A Love Letter to “N”
By Diana Ellis
Have I told you lately how much I love you? Gosh, we’ve been going together for so long now – I think sometimes I just take you for granted, which is always a dangerous thing to do in a relationship!
I’ve been trying to remember the first time we met – that first time I noticed you, and started wondering about you. I think I was about 7. The family was living out on that cliff that overlooked Passage Island in Howe Sound. There was a big spar of a fir tree out front – our Eagle Tree – do you remember?
Gosh, you were gorgeous – I would bury my toes in your thick green springy moss on that big rocky outcropping beside the house. I remember kneeling to smell that moss, parting it, lifting out a small chunk to find out it had many bits – fuzzy green tops, spindly furry legs reaching down to damp dark rootlets. How, I would ask my little self, could it be like this in the spring, then so completely dry, crunchy and golden in the summer – then soggy wet in the winter? I think now that you were teaching me about your seasons perhaps?
And the creek – do you remember your little creek, with all of its forks – on the forested back of the property? Playing engineer, I and my two brothers wreaked havoc on your creek – building our handmade earth and pebble dams, banging together weird wooden bridges in Dad’s workshop and dragging them out to install over the stream. You were so forgiving – eventually returning the landscape back to “normal” which gave us more opportunities to redo it! With rubber boots on, we’d go out to play at your creek all the time – to see how high it rose after big rains, and how it nearly dried up in summer, to catch your tadpoles in the quiet pools of spring – in big glass jars – your murky water with those little flitting critters inside. We learned words like erosion – flood – pool– gravity – frog.
And I remember, with a chill down my back now, how we’d always come in from the creek and forest before it got really dark – (and you made the forest really dark)– because I was sure each night you’d fill the forest with my private childhood fear – a sleek fast cougar, eager to chomp little girls! I’m not sure I’ve ever told you about the really scary “cougar bad dreams” I had. Hmmmm–I’m now thinking maybe you sent them to me?
And you were dangerous! I remember the way you shed those slidey arbutus leaves onto that skinny path leading down the steep slope to the rocky beach. Many times my running shoed feet slid on those leaves – making me aware of the edge! That would remind me to reach and grab those nearby fir tree branches to hold me back from a fall over the edge. You are such a double-dare tease – nearly pushing me over the edge and providing a hand-hold at the same time. And that rocky beach of yours, my first “being on all by myself” beach, that’s where you taught me to balance-walk on your big round boulders – how to choose which rock was not slippery, which rock was firmly placed, which would wiggle with my 8-year-old girl-weight landing on it. When I grew up I learned about the word “discernment” – – and realized I’d experienced its meaning walking that slidey steep path and the long boulder beach.
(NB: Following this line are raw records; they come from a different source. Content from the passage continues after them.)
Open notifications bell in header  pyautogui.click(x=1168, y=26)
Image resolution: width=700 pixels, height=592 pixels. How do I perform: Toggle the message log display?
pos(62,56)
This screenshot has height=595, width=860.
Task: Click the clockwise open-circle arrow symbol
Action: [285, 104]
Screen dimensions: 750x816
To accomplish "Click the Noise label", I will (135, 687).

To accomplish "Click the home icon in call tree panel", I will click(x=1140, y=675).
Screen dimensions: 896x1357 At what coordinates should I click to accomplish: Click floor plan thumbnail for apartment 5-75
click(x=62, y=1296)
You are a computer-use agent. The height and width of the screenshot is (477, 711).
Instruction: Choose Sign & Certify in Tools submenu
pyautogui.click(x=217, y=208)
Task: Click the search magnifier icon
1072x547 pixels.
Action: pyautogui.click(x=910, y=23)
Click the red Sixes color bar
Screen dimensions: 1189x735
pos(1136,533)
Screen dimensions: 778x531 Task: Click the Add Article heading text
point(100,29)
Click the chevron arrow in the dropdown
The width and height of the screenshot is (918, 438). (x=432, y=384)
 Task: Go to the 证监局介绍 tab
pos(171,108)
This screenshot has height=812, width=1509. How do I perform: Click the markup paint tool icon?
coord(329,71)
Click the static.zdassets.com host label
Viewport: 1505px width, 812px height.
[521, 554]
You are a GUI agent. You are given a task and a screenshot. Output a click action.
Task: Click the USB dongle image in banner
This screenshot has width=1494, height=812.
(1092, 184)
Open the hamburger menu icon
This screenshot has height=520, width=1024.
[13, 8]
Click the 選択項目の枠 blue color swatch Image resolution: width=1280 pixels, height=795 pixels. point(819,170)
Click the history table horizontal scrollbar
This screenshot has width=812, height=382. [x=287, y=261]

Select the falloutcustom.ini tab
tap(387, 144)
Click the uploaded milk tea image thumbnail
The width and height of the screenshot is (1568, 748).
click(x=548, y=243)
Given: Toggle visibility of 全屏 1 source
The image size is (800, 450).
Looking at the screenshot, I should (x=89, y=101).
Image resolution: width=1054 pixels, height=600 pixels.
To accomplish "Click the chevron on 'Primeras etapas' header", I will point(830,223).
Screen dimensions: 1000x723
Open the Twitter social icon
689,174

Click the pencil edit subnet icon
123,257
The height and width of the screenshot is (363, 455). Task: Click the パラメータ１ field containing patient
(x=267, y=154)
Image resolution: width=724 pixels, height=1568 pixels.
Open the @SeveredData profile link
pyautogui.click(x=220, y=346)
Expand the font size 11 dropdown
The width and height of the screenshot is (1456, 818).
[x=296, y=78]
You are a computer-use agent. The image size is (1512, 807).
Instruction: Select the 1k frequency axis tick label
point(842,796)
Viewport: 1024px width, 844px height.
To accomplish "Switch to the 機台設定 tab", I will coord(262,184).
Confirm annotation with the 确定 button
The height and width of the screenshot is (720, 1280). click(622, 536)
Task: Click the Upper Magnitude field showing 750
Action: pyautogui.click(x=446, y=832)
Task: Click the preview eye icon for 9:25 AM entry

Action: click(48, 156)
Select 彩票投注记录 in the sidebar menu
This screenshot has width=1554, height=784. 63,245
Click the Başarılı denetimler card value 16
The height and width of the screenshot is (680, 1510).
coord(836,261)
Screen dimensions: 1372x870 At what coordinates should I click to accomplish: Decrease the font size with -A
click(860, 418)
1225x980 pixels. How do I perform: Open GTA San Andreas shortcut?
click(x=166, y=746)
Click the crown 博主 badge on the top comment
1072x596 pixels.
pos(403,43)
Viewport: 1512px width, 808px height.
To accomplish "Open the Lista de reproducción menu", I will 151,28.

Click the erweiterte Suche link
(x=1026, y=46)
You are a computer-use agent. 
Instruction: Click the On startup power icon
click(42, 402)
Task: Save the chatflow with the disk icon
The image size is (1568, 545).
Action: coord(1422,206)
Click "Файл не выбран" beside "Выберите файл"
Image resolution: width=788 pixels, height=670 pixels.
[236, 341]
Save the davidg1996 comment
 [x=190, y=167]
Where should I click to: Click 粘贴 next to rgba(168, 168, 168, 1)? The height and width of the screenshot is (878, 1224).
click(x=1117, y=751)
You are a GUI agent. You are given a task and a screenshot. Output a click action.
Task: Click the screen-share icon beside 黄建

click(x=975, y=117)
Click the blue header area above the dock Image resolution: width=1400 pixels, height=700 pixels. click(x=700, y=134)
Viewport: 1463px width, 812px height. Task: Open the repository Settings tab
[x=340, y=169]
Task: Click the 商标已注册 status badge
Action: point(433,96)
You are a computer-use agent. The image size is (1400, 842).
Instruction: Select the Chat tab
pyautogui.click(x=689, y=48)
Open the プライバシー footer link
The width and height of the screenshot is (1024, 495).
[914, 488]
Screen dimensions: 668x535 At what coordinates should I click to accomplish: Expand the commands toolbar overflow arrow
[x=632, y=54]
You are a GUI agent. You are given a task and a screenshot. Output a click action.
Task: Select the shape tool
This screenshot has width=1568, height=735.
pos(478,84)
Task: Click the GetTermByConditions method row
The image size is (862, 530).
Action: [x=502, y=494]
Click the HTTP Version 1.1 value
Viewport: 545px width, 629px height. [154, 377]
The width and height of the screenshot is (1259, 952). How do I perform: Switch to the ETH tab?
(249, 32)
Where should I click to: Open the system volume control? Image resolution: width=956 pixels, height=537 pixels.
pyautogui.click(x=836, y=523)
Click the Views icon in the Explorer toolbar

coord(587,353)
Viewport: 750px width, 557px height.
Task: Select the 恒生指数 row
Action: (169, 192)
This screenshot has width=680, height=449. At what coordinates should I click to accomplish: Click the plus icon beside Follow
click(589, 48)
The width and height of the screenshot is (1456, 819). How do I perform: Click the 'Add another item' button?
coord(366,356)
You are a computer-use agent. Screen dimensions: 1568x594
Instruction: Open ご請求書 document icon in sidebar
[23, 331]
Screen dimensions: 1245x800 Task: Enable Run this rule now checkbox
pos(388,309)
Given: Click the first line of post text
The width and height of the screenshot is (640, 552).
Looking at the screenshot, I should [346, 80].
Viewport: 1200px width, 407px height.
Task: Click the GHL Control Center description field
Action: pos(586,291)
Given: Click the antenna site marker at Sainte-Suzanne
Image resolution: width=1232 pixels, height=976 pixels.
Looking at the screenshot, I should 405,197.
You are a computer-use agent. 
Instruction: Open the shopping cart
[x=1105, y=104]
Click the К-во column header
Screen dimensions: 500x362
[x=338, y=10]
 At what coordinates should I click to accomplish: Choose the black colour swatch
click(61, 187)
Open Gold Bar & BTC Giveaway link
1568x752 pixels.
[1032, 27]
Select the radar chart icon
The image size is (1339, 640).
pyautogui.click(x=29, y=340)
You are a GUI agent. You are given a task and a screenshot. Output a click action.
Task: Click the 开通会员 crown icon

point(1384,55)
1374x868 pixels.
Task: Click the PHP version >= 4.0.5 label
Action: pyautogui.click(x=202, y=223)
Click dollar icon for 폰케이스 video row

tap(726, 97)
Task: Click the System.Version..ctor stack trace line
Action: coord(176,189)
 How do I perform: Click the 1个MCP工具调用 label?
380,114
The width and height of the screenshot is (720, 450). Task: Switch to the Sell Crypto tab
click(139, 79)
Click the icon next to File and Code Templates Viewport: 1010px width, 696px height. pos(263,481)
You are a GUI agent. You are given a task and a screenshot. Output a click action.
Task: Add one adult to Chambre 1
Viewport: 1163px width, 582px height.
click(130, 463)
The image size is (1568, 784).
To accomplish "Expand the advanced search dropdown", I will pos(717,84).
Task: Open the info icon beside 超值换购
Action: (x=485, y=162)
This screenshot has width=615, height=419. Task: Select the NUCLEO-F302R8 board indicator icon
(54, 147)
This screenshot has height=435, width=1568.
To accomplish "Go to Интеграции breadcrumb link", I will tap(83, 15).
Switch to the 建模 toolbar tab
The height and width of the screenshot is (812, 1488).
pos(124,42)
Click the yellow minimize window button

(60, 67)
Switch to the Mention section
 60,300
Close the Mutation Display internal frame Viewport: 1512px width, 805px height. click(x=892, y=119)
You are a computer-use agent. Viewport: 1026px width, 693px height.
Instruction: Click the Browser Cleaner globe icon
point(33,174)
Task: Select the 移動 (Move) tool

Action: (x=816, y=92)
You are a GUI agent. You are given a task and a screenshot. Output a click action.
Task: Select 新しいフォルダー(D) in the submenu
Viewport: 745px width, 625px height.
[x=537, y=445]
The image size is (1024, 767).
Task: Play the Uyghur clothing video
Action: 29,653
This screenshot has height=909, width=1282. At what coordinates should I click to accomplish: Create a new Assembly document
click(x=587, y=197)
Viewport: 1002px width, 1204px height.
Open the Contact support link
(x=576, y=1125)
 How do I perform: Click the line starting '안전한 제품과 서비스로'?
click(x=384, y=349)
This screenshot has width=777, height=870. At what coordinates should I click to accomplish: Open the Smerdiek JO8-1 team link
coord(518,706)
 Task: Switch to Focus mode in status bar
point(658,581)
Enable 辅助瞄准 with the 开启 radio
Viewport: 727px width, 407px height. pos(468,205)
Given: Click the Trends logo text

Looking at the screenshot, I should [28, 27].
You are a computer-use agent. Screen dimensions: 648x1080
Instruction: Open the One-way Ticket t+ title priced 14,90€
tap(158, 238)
You already knew my Dad of course. He had learned how to work with you to grow things. From that time, when I was a little girl, until he was an old man, he’d tell and show me what he’d learned from you. That before anything else, plants need your soil to be nutritious for them to flourish. That you loved to be fed manure, seaweed, compost, our fireplace ashes. That you let some plants grow in the shade, and others in the sun. That you liked some seeds pushed in deep, others not so much. That your tomato plants produced more fruit when their suckers were pinched off. To learn this, he told me all I needed to do was to watch you – observe where the sun warmed you in spring, summer and fall, to know where you were naturally dry and where your rain pooled, what grew in your deep dark soil, what grew in your shallow sandy parts, and that you didn’t mind having your stiff clay soil broken up. Oh – the hours Dad and I spent together outside in your company – with all senses opened.
My dear N – my dear Nature – I could write you a love letter for each of the gardens you’ve taught me to grow, for every hike taken up your flanks, for every one of your sunny meadows I’ve napped on, for all your bodies of water crossed. But for now, please know that I will never take you for granted, and that I have always loved you.